■ Requirement:
Within the listing below, count the lines that include "header" and give the count alone.

■ Input records:
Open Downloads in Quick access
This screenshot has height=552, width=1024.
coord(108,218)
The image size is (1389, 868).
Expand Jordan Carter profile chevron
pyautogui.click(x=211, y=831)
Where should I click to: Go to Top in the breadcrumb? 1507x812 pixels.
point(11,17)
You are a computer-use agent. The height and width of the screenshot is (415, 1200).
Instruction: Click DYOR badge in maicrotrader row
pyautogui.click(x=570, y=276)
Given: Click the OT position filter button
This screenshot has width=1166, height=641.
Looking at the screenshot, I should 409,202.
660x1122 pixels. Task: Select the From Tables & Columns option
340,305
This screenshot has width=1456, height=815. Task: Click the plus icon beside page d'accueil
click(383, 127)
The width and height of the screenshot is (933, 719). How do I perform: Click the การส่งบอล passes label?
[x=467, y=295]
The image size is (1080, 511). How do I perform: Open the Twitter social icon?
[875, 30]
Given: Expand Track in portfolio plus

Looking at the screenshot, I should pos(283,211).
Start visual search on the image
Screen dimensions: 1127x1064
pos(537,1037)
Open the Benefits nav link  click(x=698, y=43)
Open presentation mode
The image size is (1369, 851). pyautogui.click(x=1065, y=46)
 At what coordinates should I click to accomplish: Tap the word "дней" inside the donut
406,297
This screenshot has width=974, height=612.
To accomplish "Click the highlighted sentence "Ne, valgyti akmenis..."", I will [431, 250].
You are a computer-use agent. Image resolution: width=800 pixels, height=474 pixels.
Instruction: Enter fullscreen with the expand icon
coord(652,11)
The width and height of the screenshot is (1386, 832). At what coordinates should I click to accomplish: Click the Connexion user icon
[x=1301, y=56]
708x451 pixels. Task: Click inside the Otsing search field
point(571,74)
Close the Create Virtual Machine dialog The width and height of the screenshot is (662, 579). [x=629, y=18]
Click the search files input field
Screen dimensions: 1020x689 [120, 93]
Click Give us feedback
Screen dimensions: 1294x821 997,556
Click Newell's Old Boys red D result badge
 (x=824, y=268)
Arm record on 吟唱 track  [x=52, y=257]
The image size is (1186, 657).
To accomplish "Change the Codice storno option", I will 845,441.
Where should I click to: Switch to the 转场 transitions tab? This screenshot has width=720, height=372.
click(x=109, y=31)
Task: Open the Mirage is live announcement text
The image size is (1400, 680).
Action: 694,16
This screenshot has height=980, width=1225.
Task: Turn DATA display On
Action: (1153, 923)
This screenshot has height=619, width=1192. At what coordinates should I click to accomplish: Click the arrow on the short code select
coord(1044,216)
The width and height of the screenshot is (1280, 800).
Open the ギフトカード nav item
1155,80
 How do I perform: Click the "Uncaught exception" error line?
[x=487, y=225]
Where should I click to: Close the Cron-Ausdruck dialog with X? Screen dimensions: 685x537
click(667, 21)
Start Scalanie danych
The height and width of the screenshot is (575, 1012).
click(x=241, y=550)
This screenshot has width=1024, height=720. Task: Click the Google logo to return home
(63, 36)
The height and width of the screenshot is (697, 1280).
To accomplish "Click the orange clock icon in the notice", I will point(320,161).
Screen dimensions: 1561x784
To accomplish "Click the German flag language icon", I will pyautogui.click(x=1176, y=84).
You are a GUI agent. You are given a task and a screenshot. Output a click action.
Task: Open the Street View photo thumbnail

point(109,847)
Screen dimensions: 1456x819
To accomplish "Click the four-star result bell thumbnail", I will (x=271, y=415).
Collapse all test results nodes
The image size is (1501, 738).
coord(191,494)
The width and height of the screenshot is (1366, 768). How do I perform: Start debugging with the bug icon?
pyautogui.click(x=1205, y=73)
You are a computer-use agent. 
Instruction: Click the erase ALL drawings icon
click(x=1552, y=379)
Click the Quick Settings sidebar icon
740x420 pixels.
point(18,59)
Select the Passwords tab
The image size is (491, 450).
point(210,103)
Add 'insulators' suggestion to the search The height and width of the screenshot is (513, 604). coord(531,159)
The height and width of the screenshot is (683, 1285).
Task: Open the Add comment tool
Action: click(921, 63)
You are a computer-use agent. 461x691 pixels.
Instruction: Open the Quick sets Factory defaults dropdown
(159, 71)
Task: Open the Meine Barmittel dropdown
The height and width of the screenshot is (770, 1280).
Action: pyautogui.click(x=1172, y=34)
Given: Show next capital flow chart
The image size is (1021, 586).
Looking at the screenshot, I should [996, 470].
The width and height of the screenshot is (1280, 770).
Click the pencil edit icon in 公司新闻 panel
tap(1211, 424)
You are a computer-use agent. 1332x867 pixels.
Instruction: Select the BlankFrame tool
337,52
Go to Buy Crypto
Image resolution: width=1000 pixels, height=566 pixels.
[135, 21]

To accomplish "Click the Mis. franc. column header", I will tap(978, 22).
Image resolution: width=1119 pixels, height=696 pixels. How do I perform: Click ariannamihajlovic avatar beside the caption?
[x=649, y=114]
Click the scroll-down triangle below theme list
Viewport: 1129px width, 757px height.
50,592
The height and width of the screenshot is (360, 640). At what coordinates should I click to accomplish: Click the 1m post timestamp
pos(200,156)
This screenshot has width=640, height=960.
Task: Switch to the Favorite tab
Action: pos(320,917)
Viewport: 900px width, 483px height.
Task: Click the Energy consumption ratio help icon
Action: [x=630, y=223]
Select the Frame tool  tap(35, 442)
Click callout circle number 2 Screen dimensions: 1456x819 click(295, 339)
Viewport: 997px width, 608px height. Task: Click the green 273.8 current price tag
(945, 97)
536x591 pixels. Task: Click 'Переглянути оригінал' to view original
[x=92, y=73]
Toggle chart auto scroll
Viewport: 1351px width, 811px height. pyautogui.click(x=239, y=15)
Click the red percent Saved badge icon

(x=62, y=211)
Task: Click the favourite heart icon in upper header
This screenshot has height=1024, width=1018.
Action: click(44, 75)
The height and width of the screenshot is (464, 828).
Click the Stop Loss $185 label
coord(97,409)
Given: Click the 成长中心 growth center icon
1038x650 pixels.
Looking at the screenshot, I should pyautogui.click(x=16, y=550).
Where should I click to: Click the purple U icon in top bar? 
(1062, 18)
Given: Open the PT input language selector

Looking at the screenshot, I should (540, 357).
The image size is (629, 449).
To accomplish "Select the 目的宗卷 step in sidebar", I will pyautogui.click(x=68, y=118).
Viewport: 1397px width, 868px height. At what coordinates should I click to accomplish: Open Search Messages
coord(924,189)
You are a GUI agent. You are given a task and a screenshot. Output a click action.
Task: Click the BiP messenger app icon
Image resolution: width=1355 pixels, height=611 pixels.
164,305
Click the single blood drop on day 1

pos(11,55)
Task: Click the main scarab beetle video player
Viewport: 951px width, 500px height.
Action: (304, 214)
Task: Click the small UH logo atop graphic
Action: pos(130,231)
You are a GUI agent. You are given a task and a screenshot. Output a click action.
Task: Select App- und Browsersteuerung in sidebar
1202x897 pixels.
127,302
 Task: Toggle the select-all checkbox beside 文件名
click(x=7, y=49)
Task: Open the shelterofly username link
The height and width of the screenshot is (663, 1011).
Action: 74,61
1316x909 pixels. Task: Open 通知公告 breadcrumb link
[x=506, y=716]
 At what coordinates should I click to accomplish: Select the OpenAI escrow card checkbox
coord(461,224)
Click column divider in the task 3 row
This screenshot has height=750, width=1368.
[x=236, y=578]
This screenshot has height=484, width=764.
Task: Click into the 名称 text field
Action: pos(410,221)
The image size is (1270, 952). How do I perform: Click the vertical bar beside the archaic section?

■ Answer section:
2